Ações a realizar
A. No texto sobre o dom da Sabedoria, qual filósofo italiano o Papa Francisco cita?
B. Cite, do texto sobre o dom da Sabedoria, o trecho que vai de "Gostaria de refletir" até "lógica dos algoritmos.", inclusive.

Gostaria de refletir sobre um dos sete dons do Espírito, a Sabedoria, evocada pelo Papa Francisco como tema para o 58º Dia Mundial das Comunicações Sociais. Em tempos de realidade virtual e de inteligência artificial, somos chamados a não abandonar nossa humanidade a uma mera operacionalidade técnica, mas evocar nossos laços e sentimentos mais profundos na construção de comunidades reais, encarnadas e transformadas pelos afetos, jamais reduzidas à lógica dos algoritmos.
Na mensagem para o Dia das Comunicações Sociais deste ano, o Papa Francisco alerta para os riscos iminentes que as inovações tecnológicas, sobretudo aquelas trazidas pela inteligência virtual e os mecanismos algorítmicos das redes sociais trouxeram para nossa humanidade. A técnica pode criar um ambiente hostil que favorece a divisão e fragiliza nossas relações. De acordo com o Papa, a propagação em larga escala de notícias falsas pode criar uma “poluição cognitiva” que desemboca em um “pântano anônimo” onde a verdade é comprometida pelos interesses de mercado ou de poder. A substituição do rosto pela tela iluminada, e a do encontro afetivo pela virtualidade podem limitar nossa humanidade a uma mera codificação, reduzida aos objetivos das plataformas e suas demandas. Nesse sentido, a técnica, que poderia servir para a difusão da verdade e para aproximar as pessoas, na direção de uma comunicação onde todos se entendem, se transforma em um lugar de confusão. Ao invés de sabedoria, ignorância. Ao invés de Pentecostes, Babel, onde todos falam ao mesmo tempo, mas ninguém escuta.
Contra a tentação do fascínio tecnológico, somos chamados a agir com Sabedoria. Não aquela que se reduz a uma mera operação da razão, quantificada em conhecimento. Trata-se de evocar a Sabedoria que vem do coração. O Papa cita o filósofo italiano Romano Guardini, que, refletindo sobre a técnica e o homem, convidava a não se inveterar contra o “novo” na tentativa de “conservar um mundo belo condenado a desaparecer”. “O nosso posto é no dever. Devemos inserir-nos nele, cada um no seu lugar, aderindo honestamente, mas permanecendo sensíveis, com um coração incorruptível, a tudo o que nele houver de destrutivo e não-humano”. De acordo com Guardini, contra os riscos das novas tecnologias, “deve-se formar um novo tipo humano, dotado de uma espiritualidade mais profunda, uma nova liberdade e uma nova interioridade”.
A Sabedoria, dom do Espírito, fortalece essa sensibilidade para que o humano não seja subsumido na técnica. Mais do que isso, oferece caminhos de discernimento para não reduzirmos as relações humanas às virtuais. Impregnar as novas tecnologias com o Espírito de Pentecostes significa prezar pela busca da verdade e por sua defesa incansável também nos ambientes digitais de nossas comunidades. Não reduzir o anúncio do Reino feito nas plataformas e redes sociais a uma mera expectativa algorítmica, que formata e molda os conteúdos ao sabor das demandas, interesses e likes do momento. A Sabedoria do Espírito há de nos conduzir por caminhos de unidade e de respeito, fortalecendo iniciativas de encontro e jamais de divisão entre nós. Destaco aqui a importância de Pastorais da Comunicação bem preparadas, formadas para evangelizar, espalhando o perfume de Pentecostes com a alegria que o Espírito faz brotar dos nossos corações.

Linhas de dados
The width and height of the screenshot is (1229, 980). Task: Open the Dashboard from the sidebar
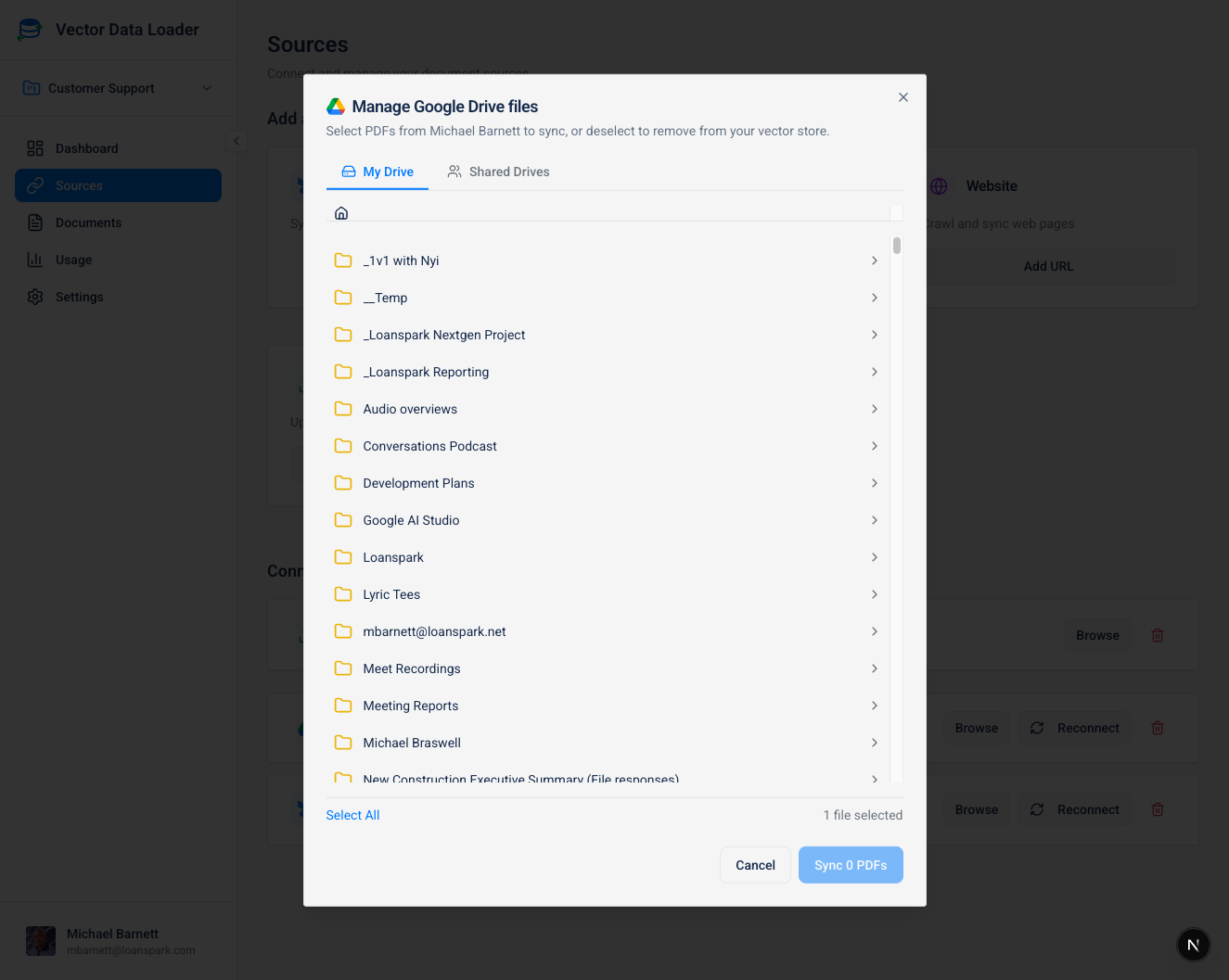(86, 148)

Respostas corretas
A. Romano Guardini.

B.
Gostaria de refletir sobre um dos sete dons do Espírito, a Sabedoria, evocada pelo Papa Francisco como tema para o 58º Dia Mundial das Comunicações Sociais. Em tempos de realidade virtual e de inteligência artificial, somos chamados a não abandonar nossa humanidade a uma mera operacionalidade técnica, mas evocar nossos laços e sentimentos mais profundos na construção de comunidades reais, encarnadas e transformadas pelos afetos, jamais reduzidas à lógica dos algoritmos.